Beat frequency for hanging bar between two wires with added offset weight

Homework Statement

A uniform 165 N bar is supported horizontally by two identical wires A and B. A small 185 N cube of lead is placed 3/4 of the way from A to B. The wires are each o.75 m long and have a mass of 5.50 g. If both of them are simultaneously plucked at the center, what is the frequency of the beats that they will produce when vibrating in their fundamental?

Homework Equations

fundamental frequency = (1/2L) * √(F/μ).
where L is the length of the wire, (μ) is the mass per unit length, F is the tension in the wire
f(beat) = f1-f2.

The Attempt at a Solution

I tried to calculate the frequency of each wire A and B.
I let frequency1 be the frequency of the wire with the block closer to it, so wire B.

frequency1=(1/(2*0.75m))*√(F1)/(0.0055kg/0.75m)
frequency1=7.785*√F1

frequency2=7.785*√F2, as L and μ are the same for both wires.

This is where I got stuck.

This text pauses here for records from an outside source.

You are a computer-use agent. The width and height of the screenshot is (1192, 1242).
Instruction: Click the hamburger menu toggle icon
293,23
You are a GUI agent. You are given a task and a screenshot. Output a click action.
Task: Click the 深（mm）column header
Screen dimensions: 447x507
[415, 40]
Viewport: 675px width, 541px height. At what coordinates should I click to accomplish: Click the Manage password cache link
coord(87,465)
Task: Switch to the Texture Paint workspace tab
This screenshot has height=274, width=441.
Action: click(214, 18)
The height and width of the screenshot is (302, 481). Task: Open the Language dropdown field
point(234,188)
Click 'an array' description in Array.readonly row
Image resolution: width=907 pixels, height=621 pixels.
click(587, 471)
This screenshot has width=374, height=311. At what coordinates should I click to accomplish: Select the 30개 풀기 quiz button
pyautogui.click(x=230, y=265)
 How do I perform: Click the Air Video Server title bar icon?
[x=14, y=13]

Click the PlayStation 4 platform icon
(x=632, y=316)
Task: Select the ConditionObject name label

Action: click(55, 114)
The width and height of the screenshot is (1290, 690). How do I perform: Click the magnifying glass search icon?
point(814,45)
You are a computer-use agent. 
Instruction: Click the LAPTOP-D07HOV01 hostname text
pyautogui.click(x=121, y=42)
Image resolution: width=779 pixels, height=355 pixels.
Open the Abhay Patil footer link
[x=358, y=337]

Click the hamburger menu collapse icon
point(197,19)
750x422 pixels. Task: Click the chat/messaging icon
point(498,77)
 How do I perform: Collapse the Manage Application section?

I tried to calculate the tensions:

F1= (1/2)*(165N) + (3/4)*185 = 221.25N
F2= (1/2)*(165N) + (1/4)*185 = 128.75N

I'm not sure if the tension due to the block would be distributed in the way I did.
When i put these tensions into the equation i get a large number, but i know that beats don't occur at frequency differences greater than 10-15 Hz.

Thank you.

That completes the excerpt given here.